En 1997 Jess Franco n'est clairement plus au sommet de son art si singulier lorsqu'il réalise Tender Flesh. Cette petite coproduction entre l'Espagne et les USA est une sorte de relecture de son film culte La Comtesse Noire (1973) qui lui même était déjà très inspiré par Les Chasses du Comte Zaroff. Pour l'anecdote il semblerait que ce soit le tout dernier film tourné sur pellicule par Jess Franco avant de se tourner pour dix ans vers le support vidéo.
Tender Flesh nous raconte l'histoire d'une jeune fille naïve et peu pudique qui se fait embaucher dans une sorte de cabaret aux numéros de danses érotiques. C'est ici qu'elle est repérée par un richissime couple qui décide de l'inviter elle et son petit ami sur une île paradisiaque (plus exactement de l'acheter à son insu). Une fois sur place la jeune fille va découvrir le goût très prononcé de ses hôtes pour la chair fraîche et devenir l'objet d'un jeu cruel de survie.
Globalement Tender Flesh est un film assez médiocre et même plutôt chiant, mais comme souvent chez Jess Franco le film comporte aussi quelques idées folles, deux trois expérimentations bizarres et un univers singulier entre érotisme, comédie et épouvante. Dans le cas présent c'est clairement l'érotisme qui prend le dessus avec une pointe d'humour déconcertant avec une certaine dose de provocation pince sans rire. Si c'est l'aspect épouvante et fantastique qui vous intéresse il est clairement inutile de perdre votre temps car la fameuse chasse à l'homme n'occupe que les vingts dernières minutes du film. Le reste du temps consiste à explorer les mœurs tordus et bacchanales sexuelles de ce couple et de leurs proches entre jeux sadomasochistes, plaisirs saphiques et orgies, le tout avec une certaine ironie puisqu'il faut battre et pétrir la viande pour l'attendrir. L’érotisme est donc omniprésent mais souvent assez ennuyeux, peu sensuel et bien trop répétitif. Parmi les jolis corps exposés on retrouve l'incontournable Lina Romay la muse de toujours de Jess Franco, la comédienne Monique Parent (Des centaines de Bis érotiques) et la jeune Amber Newman elle aussi grande habituée aux rayons DTV érotiques et qui est assez amusante dans son rôle d'ingénue un peu cruche. La séquence de casting qui montre Paula (Amber Newman) danser comme une godiche en tentant de lancer des regards amoureux à un public imaginaire vaut son pesant de pop-corn. Mais mon personnage féminin préférée reste Furia interprétée par Analia Ivars, une sorte de gouvernante et femme à tout faire aux services de ses maîtres, muette par choix mais qui n'a pas sa langue dans sa poche puisqu'elle passe la majeure partie du film à faire des trucs avec, comme se lécher les lèvres la bouche entre ouverte pour ce qui finit par ressembler à la longue à un runing gag. Pas farouche et sauvage la jeune femme vous souhaite la bienvenu en vous roulant des grosses galoches, vous léchant le visage et vous tâtant l'entre jambe sans discrimination que vous soyez un home ou une femme. Et pour vos soirées entre amis, la jeune femme fait la marinade en urinant sur la viande, joue de la guitare pour l'ambiance et passe sous la table pour détendre les convives, un vrai couteau suisse de la convivialité cette fille.

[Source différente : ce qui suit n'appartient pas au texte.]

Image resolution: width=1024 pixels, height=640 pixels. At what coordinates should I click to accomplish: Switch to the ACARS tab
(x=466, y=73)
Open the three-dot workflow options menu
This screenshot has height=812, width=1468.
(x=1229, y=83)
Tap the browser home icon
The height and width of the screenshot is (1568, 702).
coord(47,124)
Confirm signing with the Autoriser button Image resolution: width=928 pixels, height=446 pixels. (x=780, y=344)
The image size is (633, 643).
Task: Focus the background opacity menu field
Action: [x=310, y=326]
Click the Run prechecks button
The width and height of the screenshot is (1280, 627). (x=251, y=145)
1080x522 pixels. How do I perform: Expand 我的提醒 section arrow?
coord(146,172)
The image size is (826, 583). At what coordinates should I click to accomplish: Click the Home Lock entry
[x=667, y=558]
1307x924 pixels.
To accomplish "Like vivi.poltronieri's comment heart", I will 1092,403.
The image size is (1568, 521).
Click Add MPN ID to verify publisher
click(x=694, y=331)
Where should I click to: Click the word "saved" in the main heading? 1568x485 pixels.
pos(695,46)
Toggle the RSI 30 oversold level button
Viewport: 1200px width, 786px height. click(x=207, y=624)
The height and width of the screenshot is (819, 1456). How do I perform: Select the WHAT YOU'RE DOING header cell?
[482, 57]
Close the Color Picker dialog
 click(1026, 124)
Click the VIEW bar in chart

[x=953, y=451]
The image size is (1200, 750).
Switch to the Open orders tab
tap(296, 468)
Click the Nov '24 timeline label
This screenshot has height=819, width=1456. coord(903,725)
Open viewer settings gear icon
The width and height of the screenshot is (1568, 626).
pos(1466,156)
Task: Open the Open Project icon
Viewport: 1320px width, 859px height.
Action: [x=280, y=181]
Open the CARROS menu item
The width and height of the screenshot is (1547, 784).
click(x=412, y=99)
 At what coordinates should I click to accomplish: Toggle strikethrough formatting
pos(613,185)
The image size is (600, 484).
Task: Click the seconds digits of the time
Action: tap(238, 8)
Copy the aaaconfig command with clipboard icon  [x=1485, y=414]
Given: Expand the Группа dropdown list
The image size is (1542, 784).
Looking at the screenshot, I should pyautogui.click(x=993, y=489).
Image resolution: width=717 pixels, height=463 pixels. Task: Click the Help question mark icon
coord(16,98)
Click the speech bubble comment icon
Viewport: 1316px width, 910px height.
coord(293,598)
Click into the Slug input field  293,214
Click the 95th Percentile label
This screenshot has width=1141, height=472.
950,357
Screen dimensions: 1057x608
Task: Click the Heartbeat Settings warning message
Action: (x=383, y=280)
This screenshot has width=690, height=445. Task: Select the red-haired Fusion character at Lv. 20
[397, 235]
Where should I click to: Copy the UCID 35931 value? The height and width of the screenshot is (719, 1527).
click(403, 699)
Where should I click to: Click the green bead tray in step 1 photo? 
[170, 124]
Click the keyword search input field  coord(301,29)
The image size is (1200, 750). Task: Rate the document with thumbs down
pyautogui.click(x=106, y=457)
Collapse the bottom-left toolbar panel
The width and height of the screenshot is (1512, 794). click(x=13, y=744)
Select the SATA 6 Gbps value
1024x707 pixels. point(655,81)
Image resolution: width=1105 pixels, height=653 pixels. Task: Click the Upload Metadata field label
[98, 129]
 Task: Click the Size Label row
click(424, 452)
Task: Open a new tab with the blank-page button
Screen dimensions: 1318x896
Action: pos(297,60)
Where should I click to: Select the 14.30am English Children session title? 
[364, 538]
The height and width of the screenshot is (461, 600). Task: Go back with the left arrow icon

On a clairement connu Jess Franco plus inspiré pour filmer avec amour et sensualité ses actrices dénudées. Ici l'exposition de la nudité semble assez gratuite et systématique même si le film comporte un sous texte symboliquement assez féministe. Que ce soit lorsque cette jeune danseuse de cabaret arrache sur scène deux sexes géants de statuts ou quand elle perce nerveusement un ballon gonflé et sculpté comme une bite on sent qu'il ne faut pas trop embêter la donzelle sur le registre. Un des rares personnages masculin interprété par Aldo Sambrell ira même jusqu'à faire remarquer à Lina Romay en amazone avec arc et flèches que sur cette île ce sont vraiment les femmes qui décident de tout. Le film est aussi traversé par un humour étrange qui trouvera son apogée dans cette curieuse chasse à l'homme (enfin à la femme) avec des pièges comiques et surtout un bruitage totalement inattendu de sitcom avec rires et applaudissements tandis que la malheureuse tente d'échapper à la mort. N’extrapolons pas trop les intentions du réalisateur mais la scène donne la sensation de dénoncer déjà une forme de télé réalité avec des éliminations de candidats aussi dangereuse qu'abrutissante.
Même si Tender Flesh est un Jess Franco mineur il possède tout de même des pistes de réflexions, des occasions de se marrer, des nichons et ce sentiment d'un cinéaste capable d’insuffler toujours un peu de folie et d'expérimentation dans son cinéma.